Rewrite the stretch of the listing from the line containing "Where should I click to: Go" through the line containing "will (x=269, y=204)." as a Markdown table with the columns No. and Line, numbering each row and leaving out blank lines.
-- BEGIN Dataset extract --
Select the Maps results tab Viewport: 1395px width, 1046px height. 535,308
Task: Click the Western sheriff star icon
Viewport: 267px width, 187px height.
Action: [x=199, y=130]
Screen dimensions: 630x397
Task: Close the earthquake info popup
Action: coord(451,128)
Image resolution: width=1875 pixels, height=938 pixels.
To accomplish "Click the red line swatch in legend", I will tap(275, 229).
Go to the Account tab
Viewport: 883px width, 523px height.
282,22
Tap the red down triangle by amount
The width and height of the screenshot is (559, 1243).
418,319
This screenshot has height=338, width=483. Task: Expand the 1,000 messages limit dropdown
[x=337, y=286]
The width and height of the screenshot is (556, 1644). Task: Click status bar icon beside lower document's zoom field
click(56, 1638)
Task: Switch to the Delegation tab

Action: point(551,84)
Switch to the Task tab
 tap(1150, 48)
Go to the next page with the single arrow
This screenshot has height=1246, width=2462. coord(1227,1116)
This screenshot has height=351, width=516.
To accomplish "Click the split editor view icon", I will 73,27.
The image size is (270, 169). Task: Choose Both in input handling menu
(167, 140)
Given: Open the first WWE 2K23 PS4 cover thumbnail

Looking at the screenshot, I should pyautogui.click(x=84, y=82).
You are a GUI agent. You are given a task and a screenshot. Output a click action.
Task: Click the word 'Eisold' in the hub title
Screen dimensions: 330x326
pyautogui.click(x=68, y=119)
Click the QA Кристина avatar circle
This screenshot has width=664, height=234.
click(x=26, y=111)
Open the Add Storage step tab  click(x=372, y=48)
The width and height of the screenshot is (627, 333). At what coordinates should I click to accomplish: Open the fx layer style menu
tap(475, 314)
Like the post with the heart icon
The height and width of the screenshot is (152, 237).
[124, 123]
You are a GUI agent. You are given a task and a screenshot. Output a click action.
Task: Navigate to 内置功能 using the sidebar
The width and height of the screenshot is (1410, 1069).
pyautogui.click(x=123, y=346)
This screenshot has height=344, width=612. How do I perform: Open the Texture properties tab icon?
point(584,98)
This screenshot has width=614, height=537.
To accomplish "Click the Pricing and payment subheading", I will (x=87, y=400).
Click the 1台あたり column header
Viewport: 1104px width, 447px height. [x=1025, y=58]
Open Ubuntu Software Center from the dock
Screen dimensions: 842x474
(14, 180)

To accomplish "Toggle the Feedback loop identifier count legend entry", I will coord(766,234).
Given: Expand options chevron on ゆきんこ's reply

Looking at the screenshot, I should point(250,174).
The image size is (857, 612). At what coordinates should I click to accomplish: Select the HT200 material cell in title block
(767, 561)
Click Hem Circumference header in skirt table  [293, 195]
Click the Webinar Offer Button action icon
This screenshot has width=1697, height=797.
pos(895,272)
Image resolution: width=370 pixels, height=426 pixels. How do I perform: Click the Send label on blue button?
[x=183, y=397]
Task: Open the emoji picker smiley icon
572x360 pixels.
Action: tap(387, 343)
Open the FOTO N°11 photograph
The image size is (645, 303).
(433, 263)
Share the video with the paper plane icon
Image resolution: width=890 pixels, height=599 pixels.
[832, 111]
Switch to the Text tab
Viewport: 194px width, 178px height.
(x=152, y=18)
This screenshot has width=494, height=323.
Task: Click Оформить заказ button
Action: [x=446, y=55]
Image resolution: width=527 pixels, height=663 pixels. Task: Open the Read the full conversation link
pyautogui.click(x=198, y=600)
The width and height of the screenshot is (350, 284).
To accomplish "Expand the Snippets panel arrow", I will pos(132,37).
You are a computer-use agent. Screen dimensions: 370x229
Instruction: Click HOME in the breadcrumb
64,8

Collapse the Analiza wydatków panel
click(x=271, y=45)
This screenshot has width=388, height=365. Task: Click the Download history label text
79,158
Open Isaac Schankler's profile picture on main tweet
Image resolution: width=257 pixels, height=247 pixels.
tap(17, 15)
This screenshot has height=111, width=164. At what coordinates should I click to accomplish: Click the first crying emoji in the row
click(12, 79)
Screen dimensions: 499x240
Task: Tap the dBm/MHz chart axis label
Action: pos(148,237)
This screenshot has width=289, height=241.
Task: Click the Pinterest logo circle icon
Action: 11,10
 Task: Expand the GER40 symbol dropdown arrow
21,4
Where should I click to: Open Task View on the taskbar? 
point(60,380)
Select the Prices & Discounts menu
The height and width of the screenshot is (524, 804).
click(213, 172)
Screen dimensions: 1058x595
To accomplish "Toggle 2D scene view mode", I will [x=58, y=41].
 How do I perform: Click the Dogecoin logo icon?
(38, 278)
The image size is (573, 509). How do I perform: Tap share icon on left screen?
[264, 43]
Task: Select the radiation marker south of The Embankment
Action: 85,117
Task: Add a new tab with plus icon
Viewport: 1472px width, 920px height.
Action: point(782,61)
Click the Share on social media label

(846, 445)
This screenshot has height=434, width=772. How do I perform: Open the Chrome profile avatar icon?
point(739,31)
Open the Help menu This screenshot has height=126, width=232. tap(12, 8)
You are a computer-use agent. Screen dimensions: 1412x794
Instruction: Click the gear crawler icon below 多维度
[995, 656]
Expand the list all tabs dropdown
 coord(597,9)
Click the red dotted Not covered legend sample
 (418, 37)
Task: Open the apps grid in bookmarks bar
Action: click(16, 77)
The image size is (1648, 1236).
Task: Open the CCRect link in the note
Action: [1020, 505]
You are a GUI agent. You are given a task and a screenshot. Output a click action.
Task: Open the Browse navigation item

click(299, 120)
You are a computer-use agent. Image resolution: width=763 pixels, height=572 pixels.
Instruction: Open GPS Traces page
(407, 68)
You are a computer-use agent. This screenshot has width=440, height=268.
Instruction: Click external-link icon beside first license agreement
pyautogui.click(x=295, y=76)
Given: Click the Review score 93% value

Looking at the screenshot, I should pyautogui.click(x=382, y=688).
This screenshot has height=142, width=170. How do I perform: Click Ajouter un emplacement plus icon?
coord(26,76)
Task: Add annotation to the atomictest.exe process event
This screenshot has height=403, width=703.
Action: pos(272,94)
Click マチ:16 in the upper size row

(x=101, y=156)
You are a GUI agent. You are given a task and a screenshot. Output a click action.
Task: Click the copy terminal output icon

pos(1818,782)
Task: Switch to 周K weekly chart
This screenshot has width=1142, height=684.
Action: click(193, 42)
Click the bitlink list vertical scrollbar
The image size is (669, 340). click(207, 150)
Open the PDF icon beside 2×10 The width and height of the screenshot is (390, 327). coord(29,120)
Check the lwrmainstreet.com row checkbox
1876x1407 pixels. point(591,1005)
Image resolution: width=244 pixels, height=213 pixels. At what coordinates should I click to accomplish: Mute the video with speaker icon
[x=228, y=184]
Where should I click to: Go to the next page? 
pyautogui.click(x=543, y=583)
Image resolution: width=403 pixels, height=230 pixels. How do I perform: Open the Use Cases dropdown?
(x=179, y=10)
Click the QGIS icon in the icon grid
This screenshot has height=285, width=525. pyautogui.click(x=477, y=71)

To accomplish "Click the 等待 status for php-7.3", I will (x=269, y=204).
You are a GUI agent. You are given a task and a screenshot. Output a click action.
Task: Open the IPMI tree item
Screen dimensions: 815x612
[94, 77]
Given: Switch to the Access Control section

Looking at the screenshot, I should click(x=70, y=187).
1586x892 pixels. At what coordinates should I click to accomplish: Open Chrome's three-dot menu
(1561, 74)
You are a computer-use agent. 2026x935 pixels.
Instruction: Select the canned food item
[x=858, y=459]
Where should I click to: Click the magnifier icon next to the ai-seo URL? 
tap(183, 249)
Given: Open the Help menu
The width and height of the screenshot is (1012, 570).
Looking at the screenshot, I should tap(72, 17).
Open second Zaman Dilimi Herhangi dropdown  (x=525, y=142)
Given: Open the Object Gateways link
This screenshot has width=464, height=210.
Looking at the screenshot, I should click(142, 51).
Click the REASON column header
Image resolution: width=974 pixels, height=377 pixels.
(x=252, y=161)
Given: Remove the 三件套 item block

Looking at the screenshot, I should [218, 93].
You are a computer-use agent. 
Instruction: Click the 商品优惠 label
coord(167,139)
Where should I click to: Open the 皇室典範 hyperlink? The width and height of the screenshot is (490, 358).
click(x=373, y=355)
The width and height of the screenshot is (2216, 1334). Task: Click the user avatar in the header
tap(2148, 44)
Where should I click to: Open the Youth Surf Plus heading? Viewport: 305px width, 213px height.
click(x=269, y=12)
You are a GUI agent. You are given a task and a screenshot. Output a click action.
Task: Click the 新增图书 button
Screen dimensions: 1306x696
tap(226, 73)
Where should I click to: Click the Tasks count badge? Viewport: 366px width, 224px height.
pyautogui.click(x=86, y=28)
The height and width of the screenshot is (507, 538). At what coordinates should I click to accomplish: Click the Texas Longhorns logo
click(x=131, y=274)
-- END Dataset extract --
## Answer
| No. | Line |
|---|---|
| 1 | Where should I click to: Go to the next page?  |
| 2 | pyautogui.click(x=543, y=583) |
| 3 | Image resolution: width=403 pixels, height=230 pixels. How do I perform: Open the Use Cases dropdown? |
| 4 | (x=179, y=10) |
| 5 | Click the QGIS icon in the icon grid |
| 6 | This screenshot has height=285, width=525. pyautogui.click(x=477, y=71) |
| 7 | To accomplish "Click the 等待 status for php-7.3", I will (x=269, y=204). |